Data listing:
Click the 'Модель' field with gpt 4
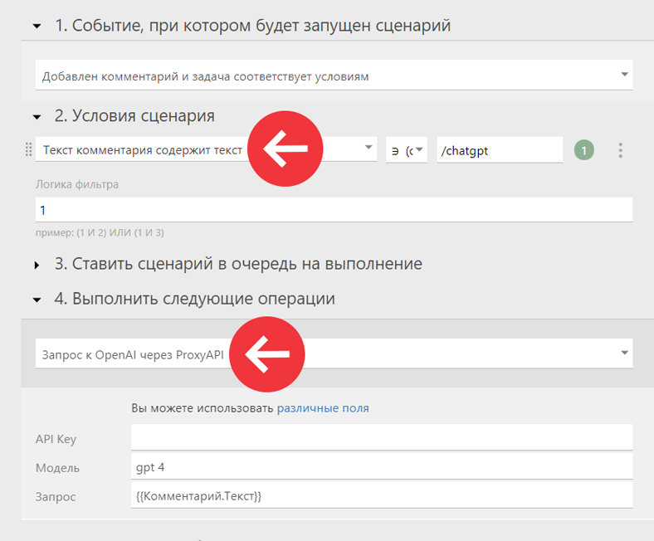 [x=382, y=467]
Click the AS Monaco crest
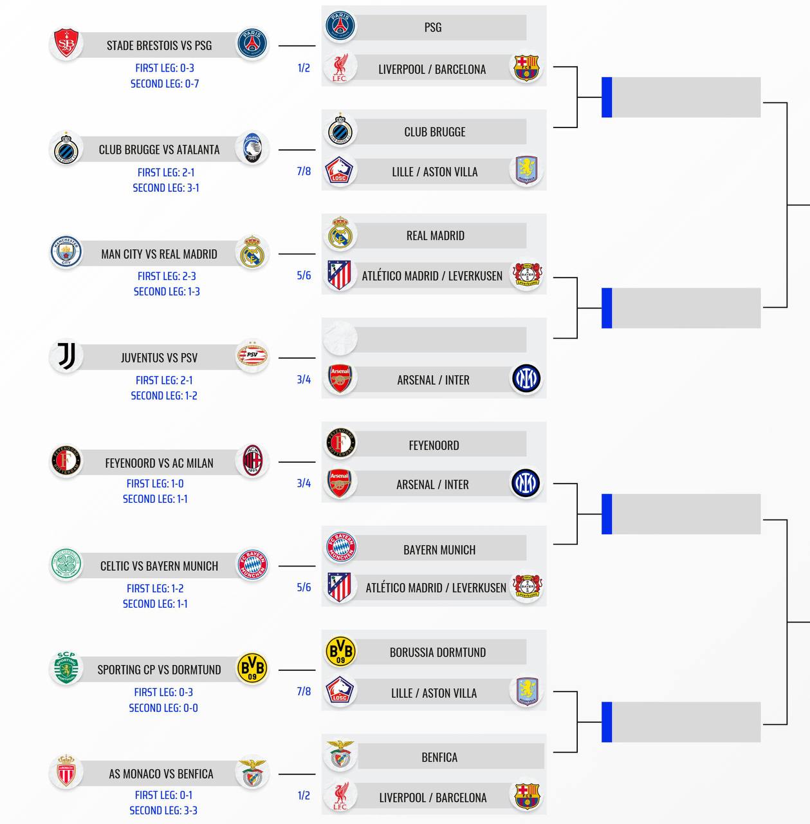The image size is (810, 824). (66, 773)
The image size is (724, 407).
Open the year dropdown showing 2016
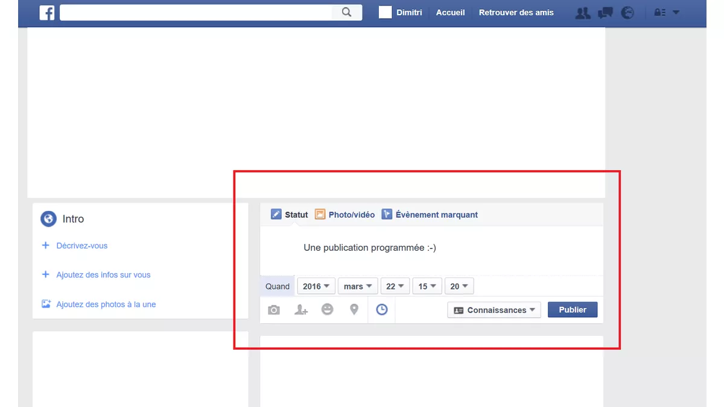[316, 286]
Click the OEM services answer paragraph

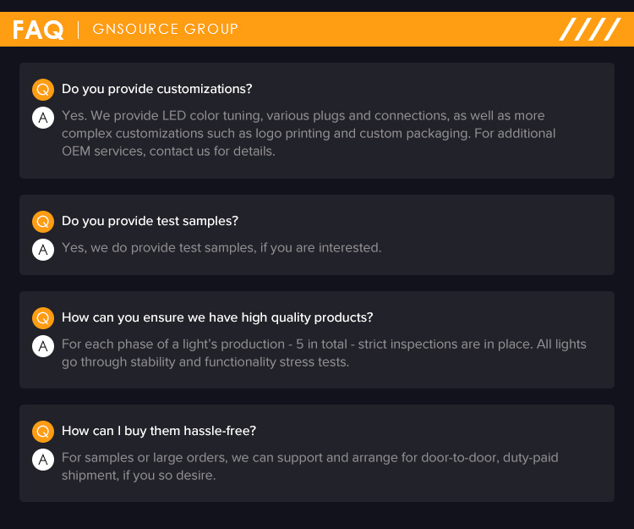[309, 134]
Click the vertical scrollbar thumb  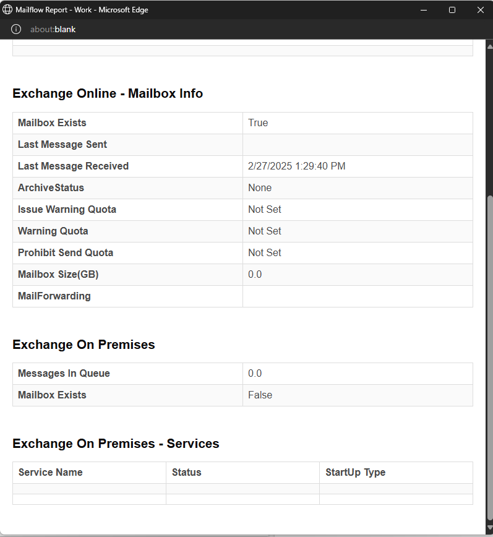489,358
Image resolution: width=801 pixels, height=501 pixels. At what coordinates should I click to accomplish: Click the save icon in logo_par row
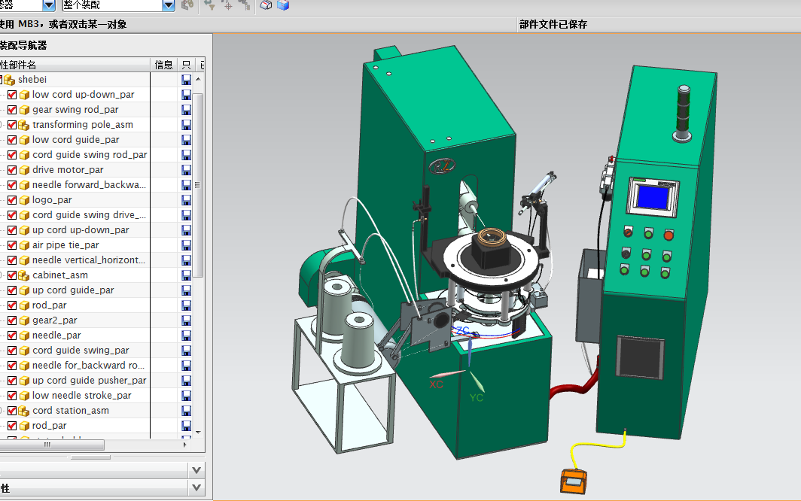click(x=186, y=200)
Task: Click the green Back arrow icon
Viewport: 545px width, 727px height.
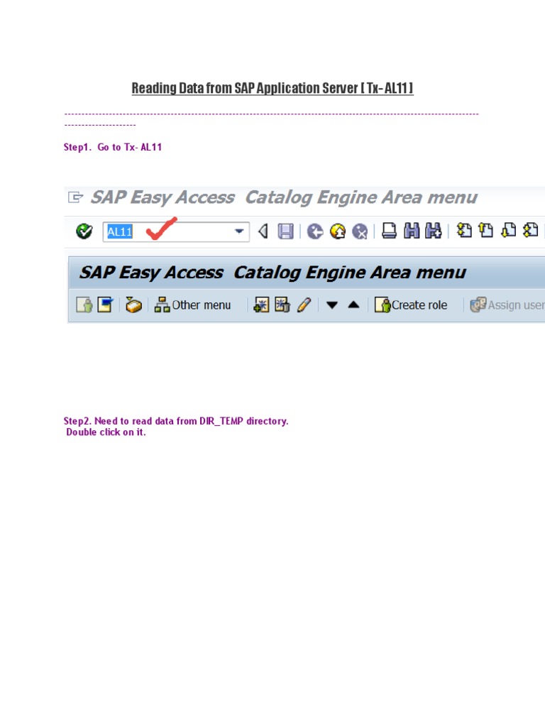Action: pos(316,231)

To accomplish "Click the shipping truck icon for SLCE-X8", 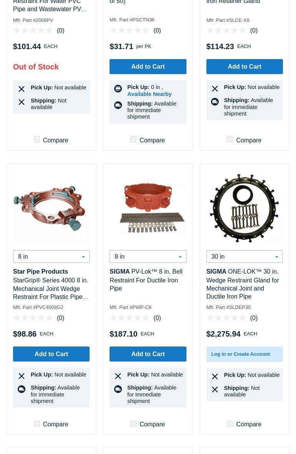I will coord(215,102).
==
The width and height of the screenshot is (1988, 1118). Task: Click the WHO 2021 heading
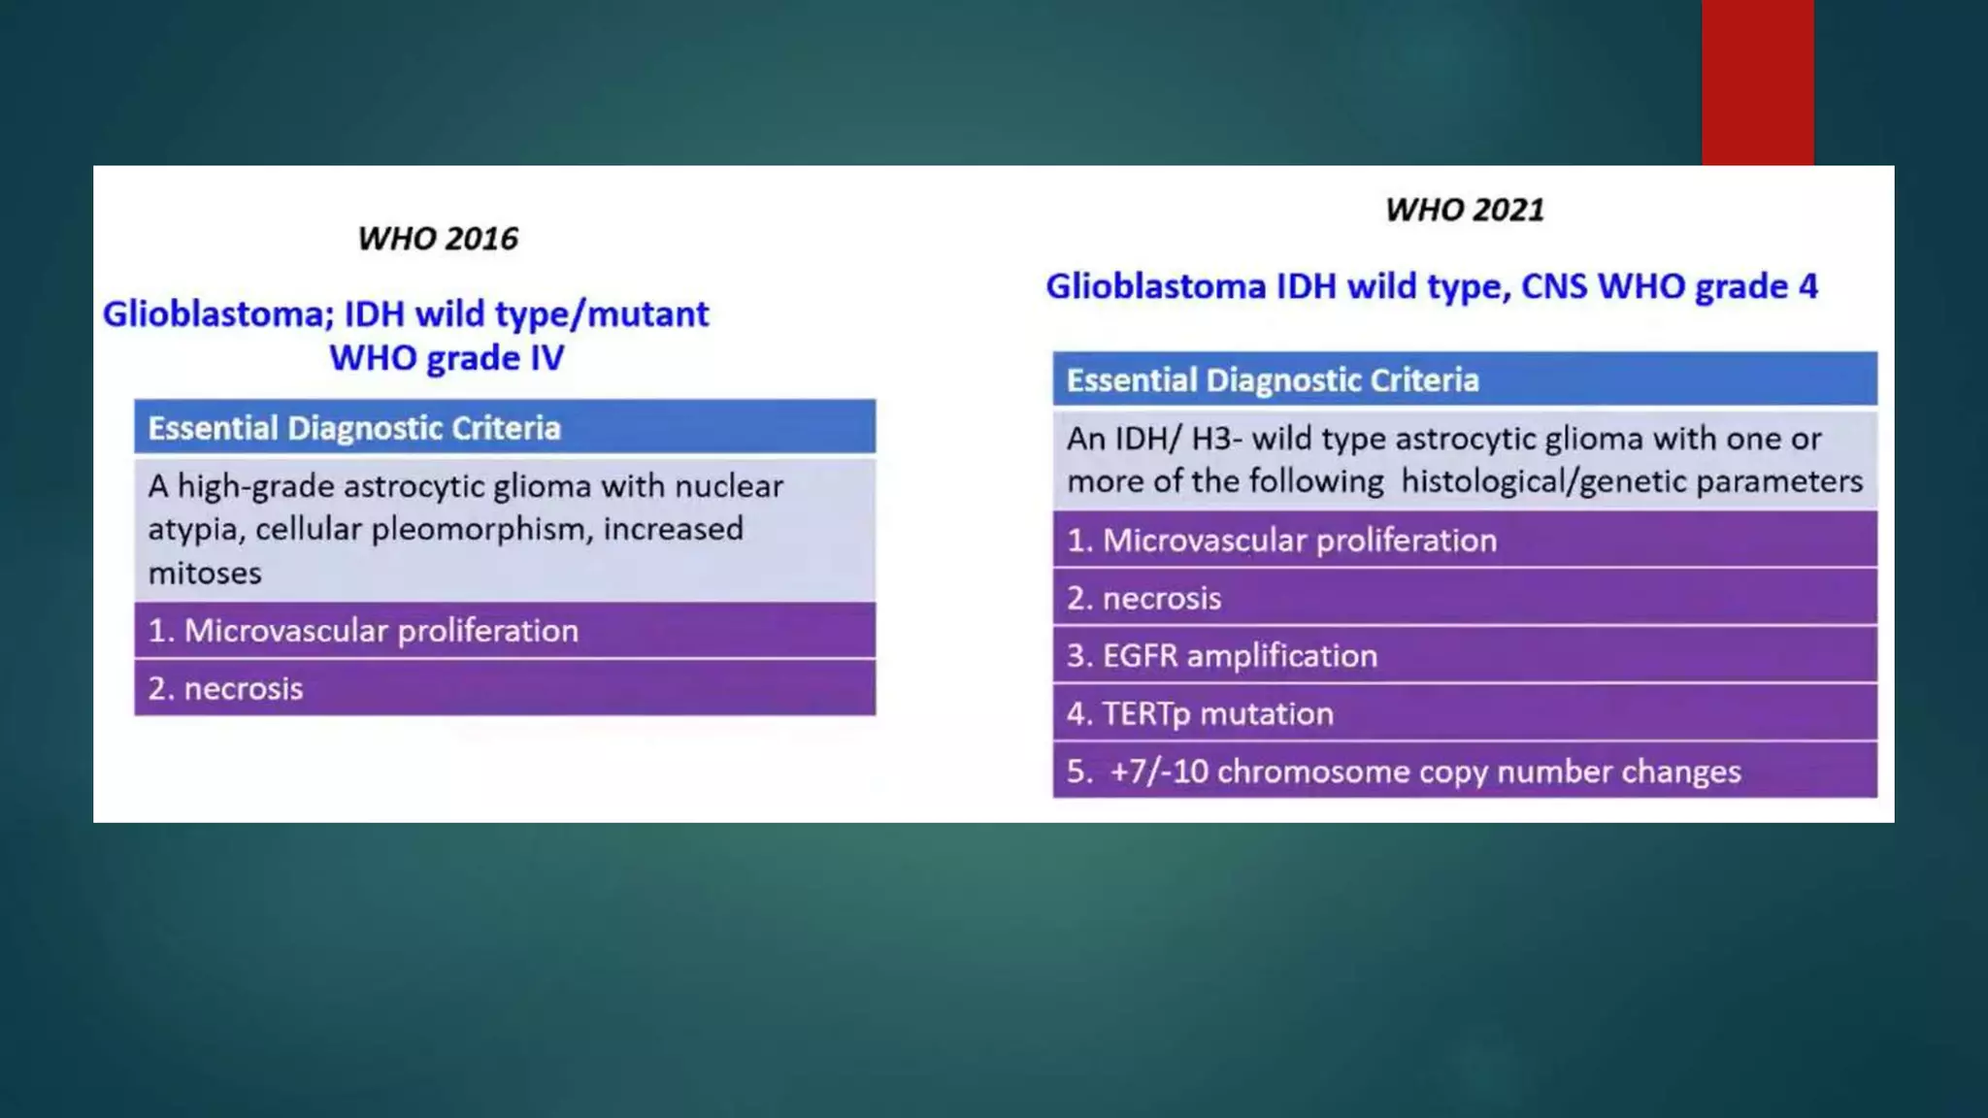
==
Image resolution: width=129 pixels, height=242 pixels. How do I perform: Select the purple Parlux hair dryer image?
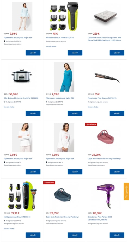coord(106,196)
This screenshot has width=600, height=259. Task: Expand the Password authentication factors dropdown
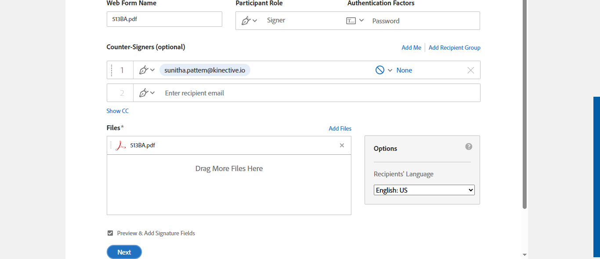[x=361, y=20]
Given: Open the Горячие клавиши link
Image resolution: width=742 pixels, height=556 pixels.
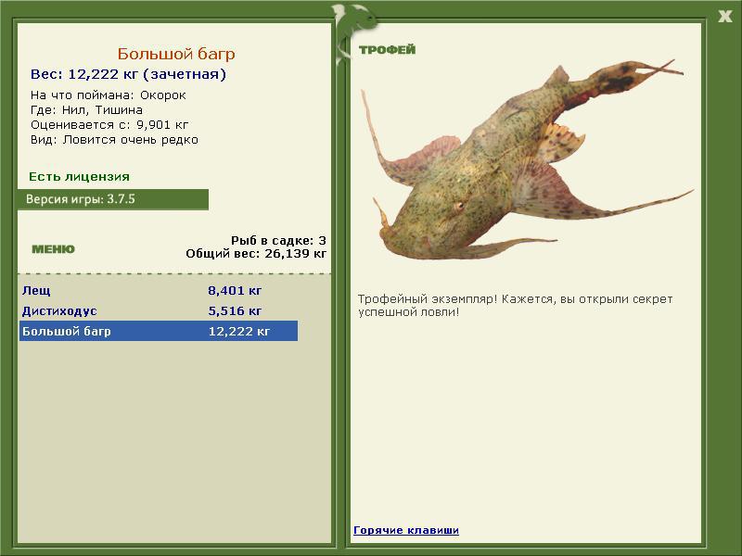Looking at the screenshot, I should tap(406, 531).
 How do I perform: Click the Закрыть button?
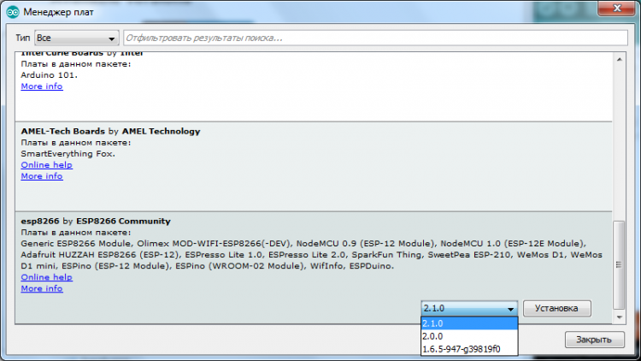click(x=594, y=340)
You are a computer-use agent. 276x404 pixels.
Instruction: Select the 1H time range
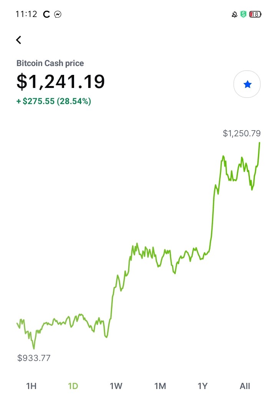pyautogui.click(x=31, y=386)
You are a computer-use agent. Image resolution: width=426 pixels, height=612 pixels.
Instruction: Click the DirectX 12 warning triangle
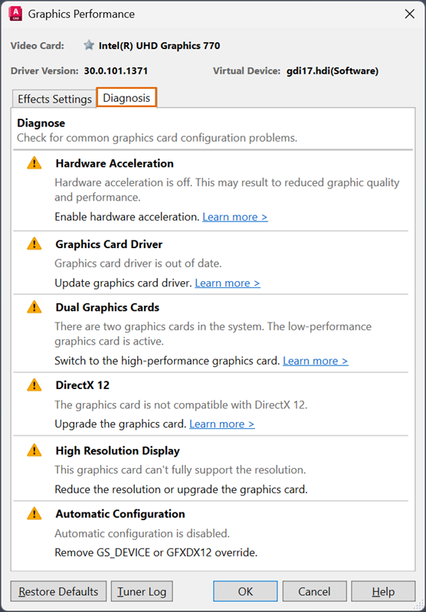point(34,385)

To do:
Format the lines beginning with the one containing "Given: Open the Горячие клавиши link" and ending with the one containing "point(34,385)" as a JSON list of strings, one string per line, skipping blank lines. Leave the pictures out of the answer.

Result of the task:
[
  "Given: Open the Горячие клавиши link",
  "Image resolution: width=742 pixels, height=556 pixels.",
  "Looking at the screenshot, I should tap(406, 531).",
  " How do I perform: Click the Закрыть button?",
  "click(x=594, y=340)",
  "You are a computer-use agent. 276x404 pixels.",
  "Instruction: Select the 1H time range",
  "pyautogui.click(x=31, y=386)",
  "You are a computer-use agent. Image resolution: width=426 pixels, height=612 pixels.",
  "Instruction: Click the DirectX 12 warning triangle",
  "point(34,385)"
]